No, it is not. It is a complete misunderstanding, by you, of what I was saying and remains so. Nothing I have said is incorrect, and I know quote a bit about Boyles law and its practical applications, particularly and especially in respect to tyre performance. You are reading it in a singular way and not understanding at all what I am talking about. I deal with pressure and temperature changes in tyres and the effect it has on vehicle stability and handling on a daily basis. It is my bread and butter. Well, maybe just my bread, because springs and damping are probably the other half of the meal.

posted by Brockles at 12:21 PM on February 13, 2017


All I can say is, regardless of your appeal to authority, you don't seem to know what you are talking about. The absolute psi change is irrelevant. What is important to the driver is the percentage change in gauge pressure, not the absolute number.

This is a common misunderstanding about Boyle's Law. It applies to absolute pressure, not gauge pressure. This is the same mistake many commentators made with respect to the football deflategate controversy.
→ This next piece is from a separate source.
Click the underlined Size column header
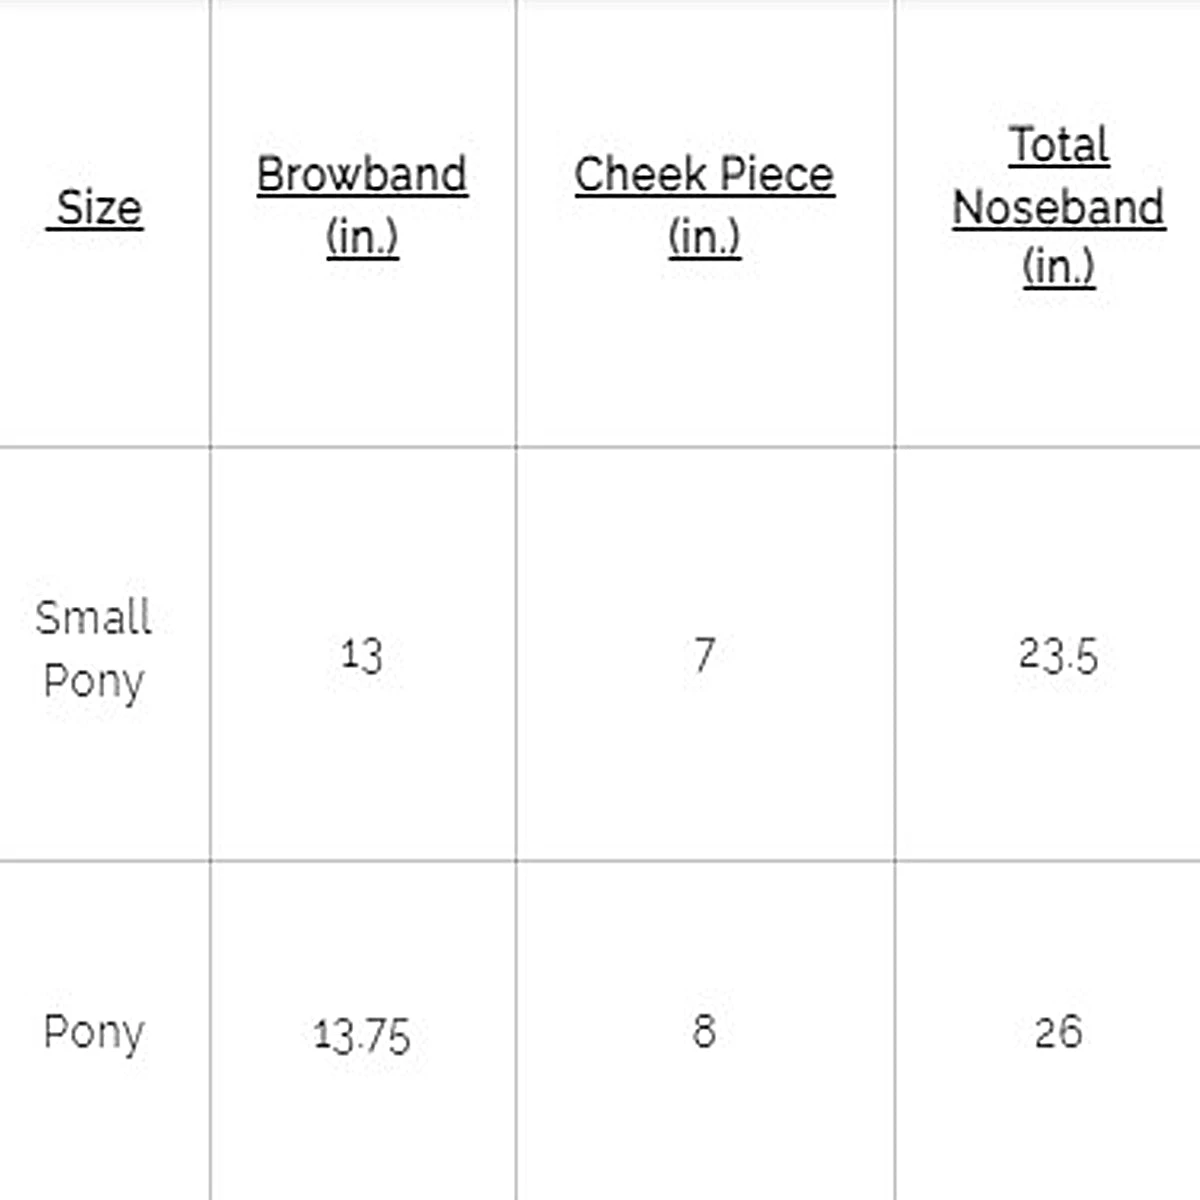98,208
It is this difference between absolute pressure and gauge pressure which leads to the seemingly contradictory fact that temperature has more effect on a low pressure tire than a high pressure tire. For any given temperature decrease, the lower pressure tire will go "flatter" than the high pressure tire. For a given temperature change, the effect on handling and performance will be greater for the low pressure tire than the high pressure tire. You seem to be unaware of this fact, as demonstrated in your original statement about volume and pressure.
posted by JackFlash at 1:21 PM on February 13, 2017


You seem to be unaware of this fact, as demonstrated in your original statement about volume and pressure.

Jesus Christ. Not at all. It's boggling to me that you aren't even reading any of the explanations to correct your misunderstanding of what I was saying. I wasn't trying to give a scientific explanation of the issue, but just a throwaway napkin example to point out that even small numbers matter.
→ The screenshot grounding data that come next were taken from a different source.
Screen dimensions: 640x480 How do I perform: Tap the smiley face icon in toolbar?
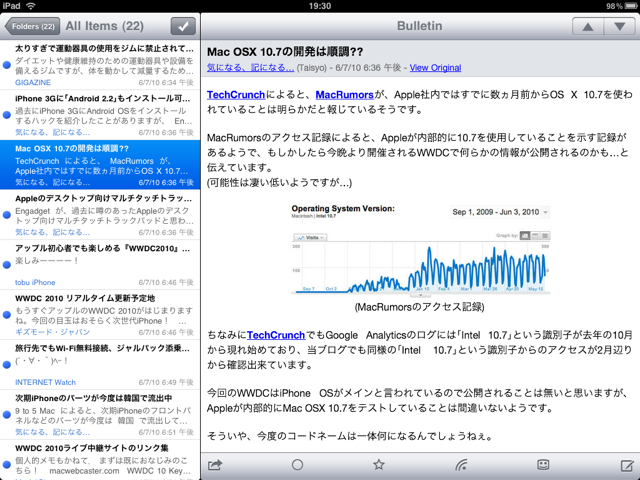543,465
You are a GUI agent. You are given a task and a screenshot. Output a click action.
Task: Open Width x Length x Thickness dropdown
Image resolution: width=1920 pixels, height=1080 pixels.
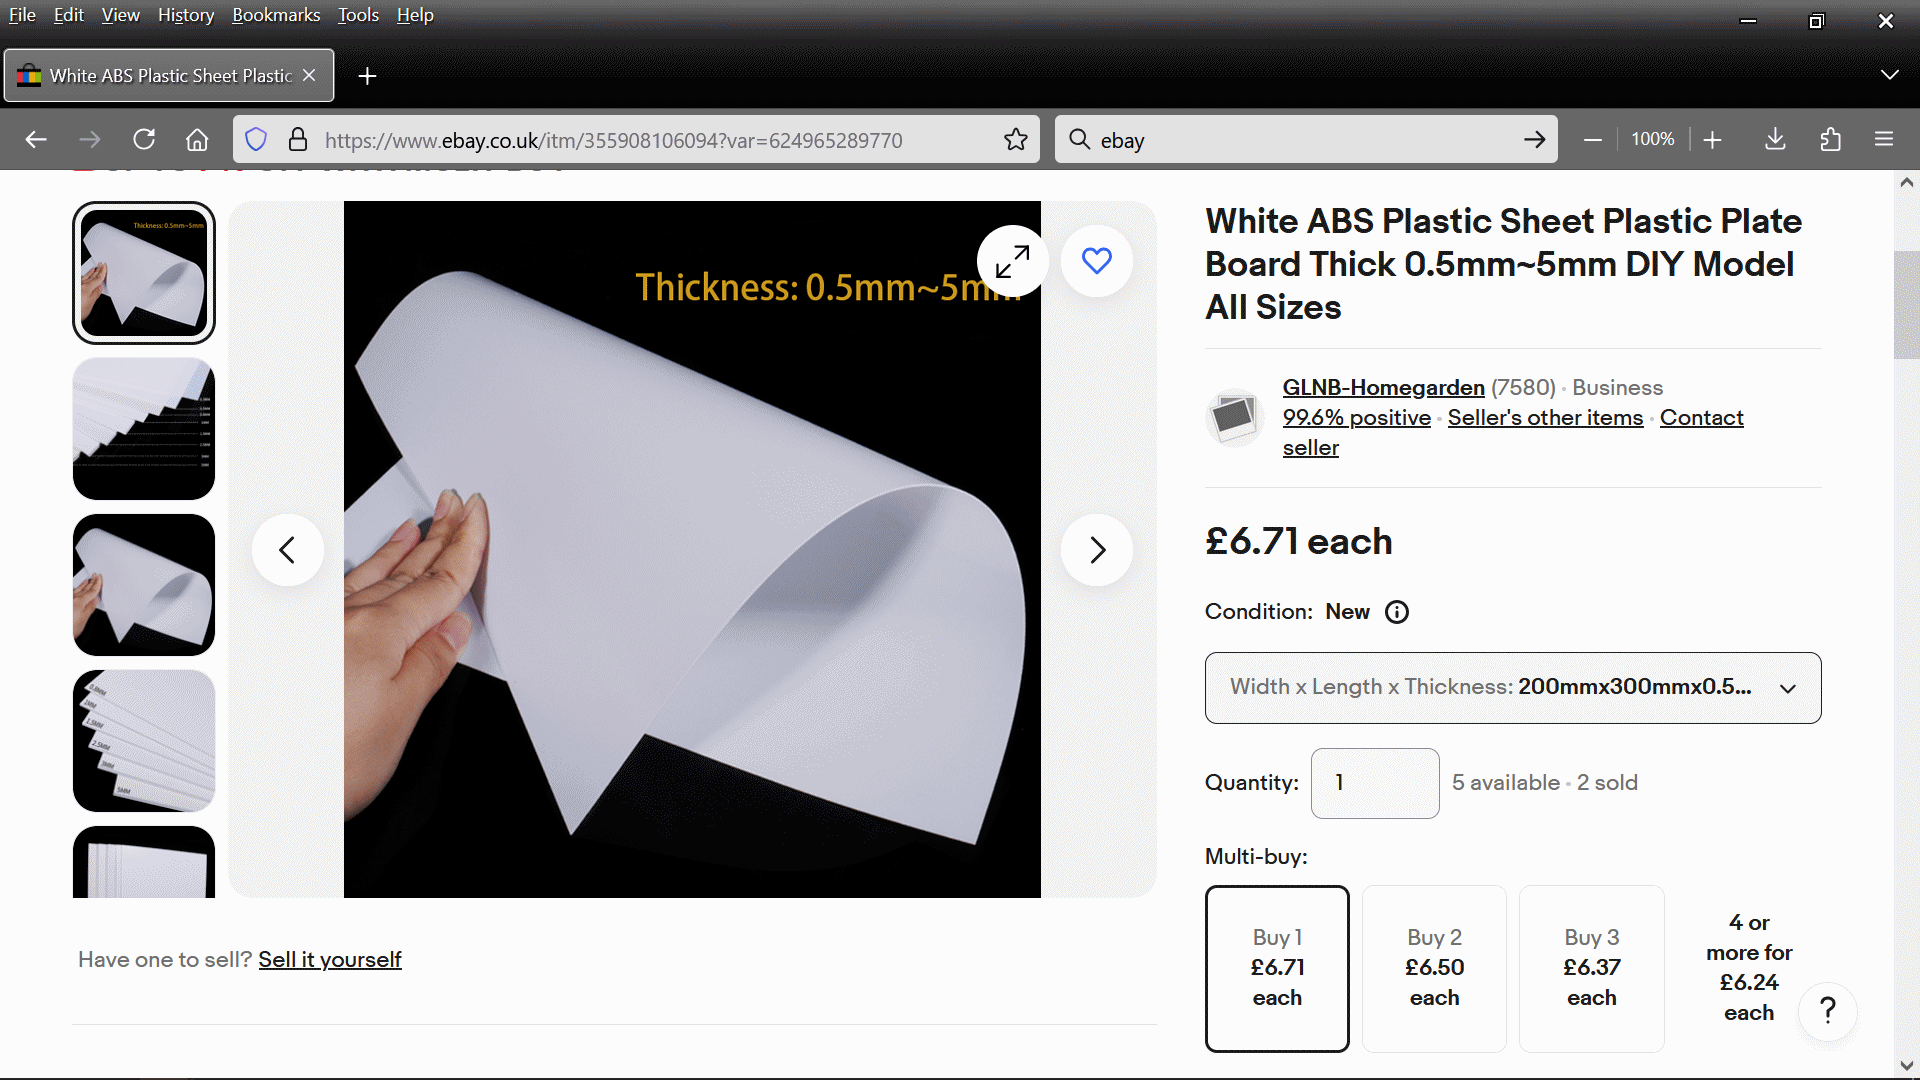click(1512, 688)
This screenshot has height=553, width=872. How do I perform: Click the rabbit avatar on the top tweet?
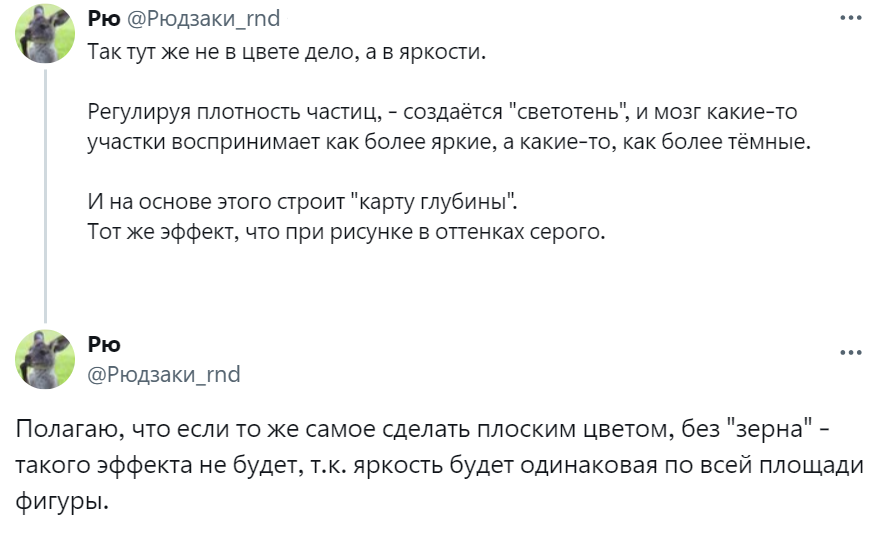pos(45,33)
I was saying that people find smaller differences in numbers when they read a bloody tyre gauge easier to ignore than larger ones. Effect/actual difference/Boyles Law/Absolute pressure/Kelvin and magic mushrooms irrelevant. I'm talking about people's REACTION TO THE NUMBERS whatever the numbers are.

People will ignore small numbers in the difference more easily than large numbers. I was saying just because it was a small number doesn't make it less important.
posted by Brockles at 1:51 PM on February 13, 2017


For the last time: In extreme cases (high volume, high pressure tyres like on my RV, for instance) a cold pressure of 85psi before starting will mean a 95-100psi hot pressure when checked just after coming off the highway. Road car tyres don't hold as much volume of air or such a high pressure (so the effect is less pronounced) but it is a tangible and notable difference.
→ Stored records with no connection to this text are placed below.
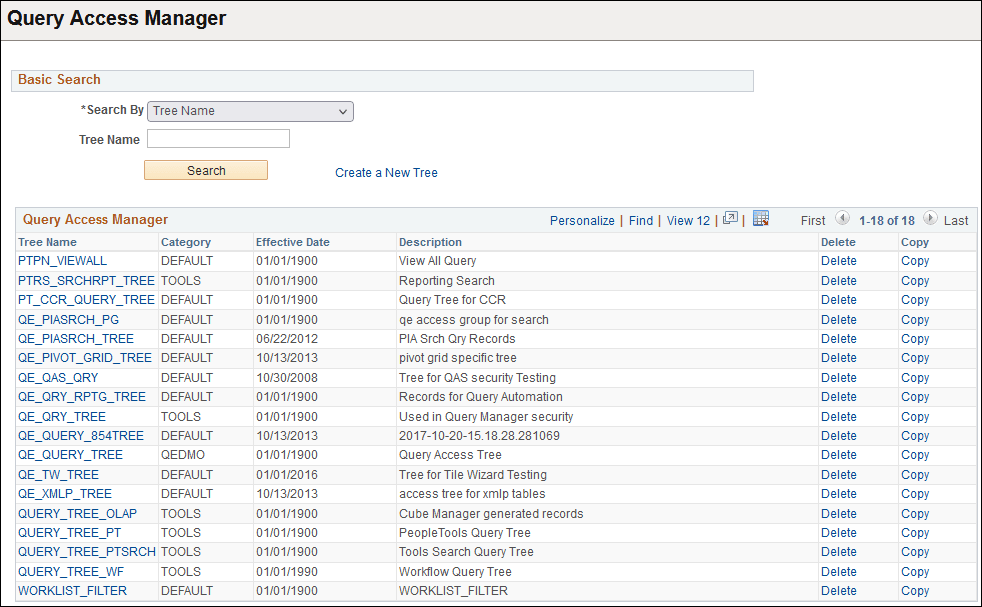Viewport: 982px width, 607px height.
Task: Jump to the First page of results
Action: [x=812, y=220]
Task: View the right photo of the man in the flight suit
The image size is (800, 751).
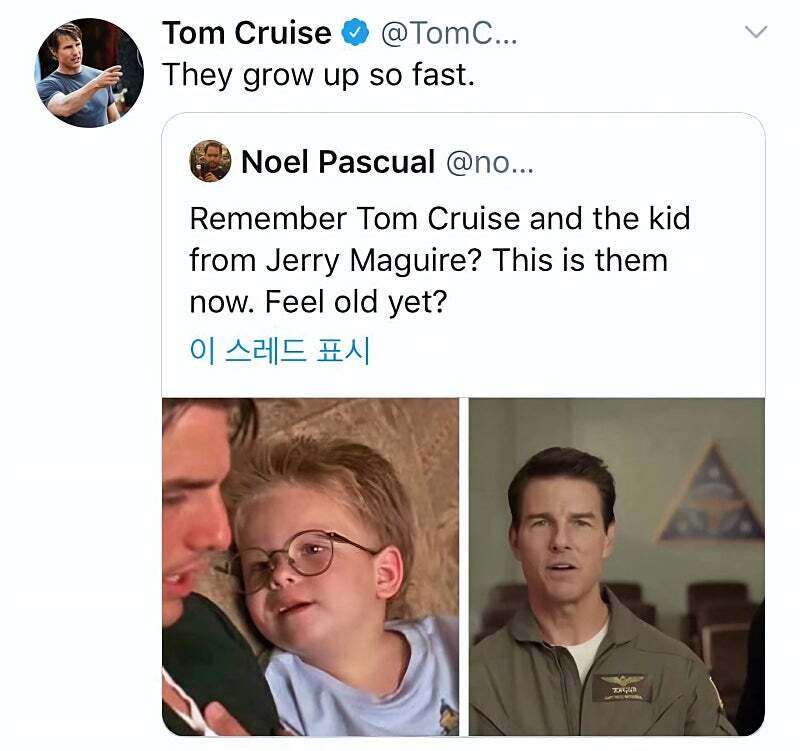Action: 617,567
Read it as this: For SOME tyres and applications that aren't directly related to your example here, you can see 15psi or similar in differences between hot and cold temps [subtext - See, people? Anecdotal and potentially understandable real world example that shows tyre pressure can change by a lot more than you maybe expected! I bet you find that surprising]. But with road tyres (because they are different for a variety of reasons that don't need to be explained here for fear of muddying the waters) the raise in psi (what you measure when they are cold and what you measure when they are hot) may show a smaller difference (so not so big a change in number when you look at a tyre gauge) but they still need checking despite the fact you won't see as much of a change in the number on the pressure gauge.

Does THAT make you realise what I was saying? And how it is entirely factually accurate and doesn't question the basics of Gas laws and thermodynamics?
posted by Brockles at 1:58 PM on February 13, 2017


[This is getting really lengthy and one-on-one; if you two want to keep talking about it, please go to a private channel at this point.]